Selon certains médias, les négociateurs américains et iraniens ont revu à la baisse leurs ambitions concernant un accord de paix global et recherchent désormais un mémorandum d'entente temporaire pour éviter une reprise du conflit, le dossier nucléaire restant un obstacle majeur.

Le président américain Donald Trump a déclaré que le prochain cycle de pourparlers de paix entre les États-Unis et l'Iran pourrait avoir lieu ce week-end.

Prix mondiaux du pétrole

Les cours mondiaux du pétrole ont progressé vendredi de 0,75 % en moyenne, poursuivant leur ascension pour la deuxième séance consécutive dans le cadre d'un redressement après des plus bas atteints depuis plusieurs semaines, sur fond de craintes liées au maintien de la fermeture du détroit d'Ormuz aux superpétroliers.

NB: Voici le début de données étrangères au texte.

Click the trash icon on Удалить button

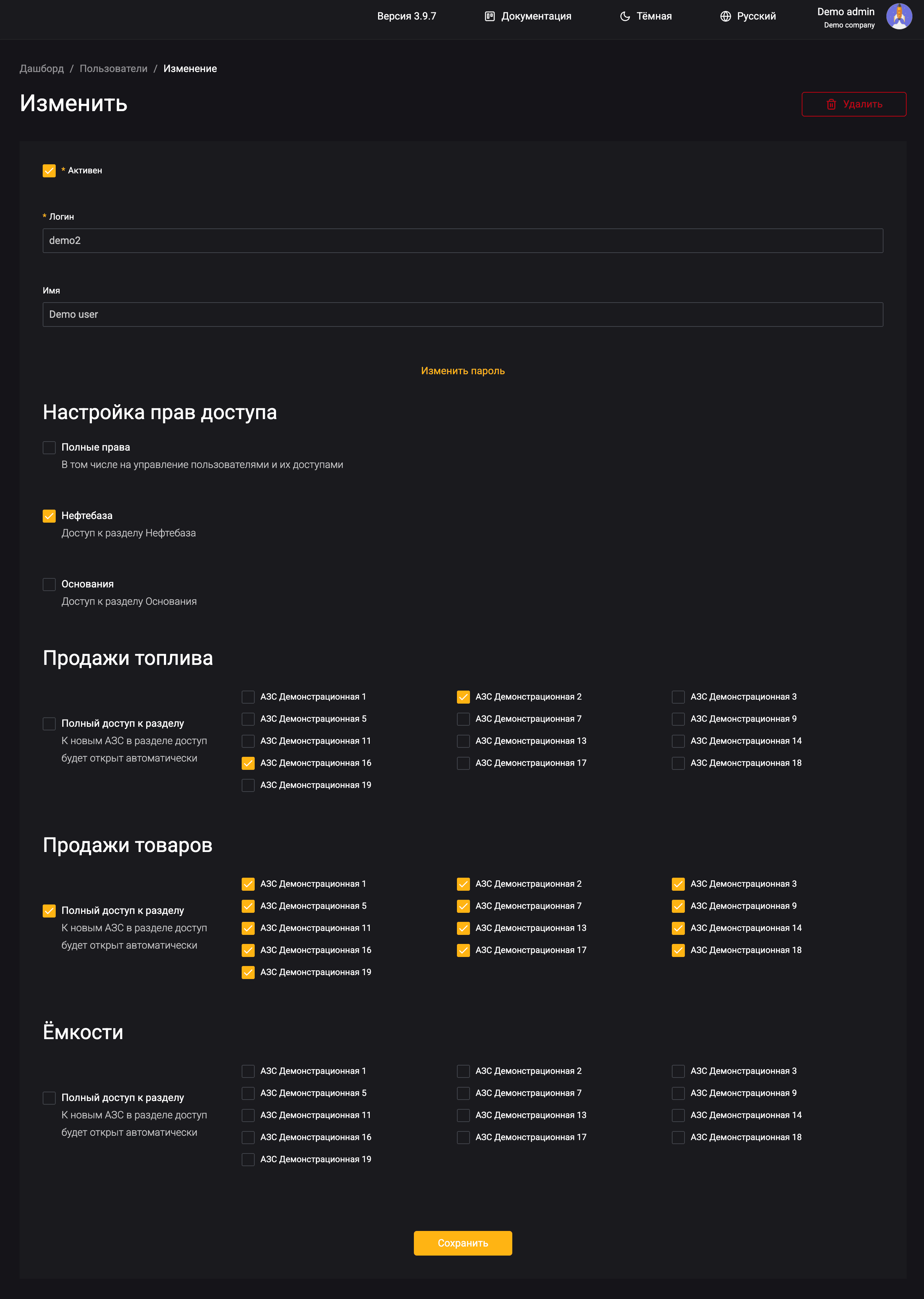click(831, 105)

Sans aucun doute, la hausse des prix mondiaux du pétrole ravive les craintes d'une accélération de l'inflation, ce qui pourrait inciter les banques centrales mondiales à relever leurs taux d'intérêt à court terme – un changement radical par rapport aux prévisions d'avant-guerre qui tablaient sur une baisse ou un maintien des taux pendant une longue période.

Taux d'intérêt américains

- Selon l'outil FedWatch du CME Group : la probabilité de maintenir les taux d'intérêt américains inchangés lors de la réunion d'avril est actuellement stable à 99 %, et la probabilité d'une hausse des taux d'intérêt d'environ 25 points de base est de 1 %.

- Afin de réévaluer ces probabilités, les investisseurs suivent de près la publication de nouvelles données économiques en provenance des États-Unis.

Attentes de performance Gold

Tim Waterer, analyste de marché en chef chez KCM Trade, a déclaré : « Les investisseurs suivent de près tout progrès concret dans les négociations américano-iraniennes. Tout progrès ou prolongation du cessez-le-feu actuel, fragile, pourrait contribuer à apaiser les marchés pétroliers et les craintes d’inflation, ce qui pourrait entraîner une nouvelle hausse des cours de l’or. »

Fonds SPDR

Les avoirs en or du SPDR Gold Trust, le plus grand fonds négocié en bourse adossé à l'or au monde, ont augmenté mercredi d'environ 1,15 tonne métrique, marquant ainsi la troisième hausse quotidienne consécutive et portant le total à 1 052,91 tonnes métriques, soit le niveau le plus élevé depuis le 8 avril.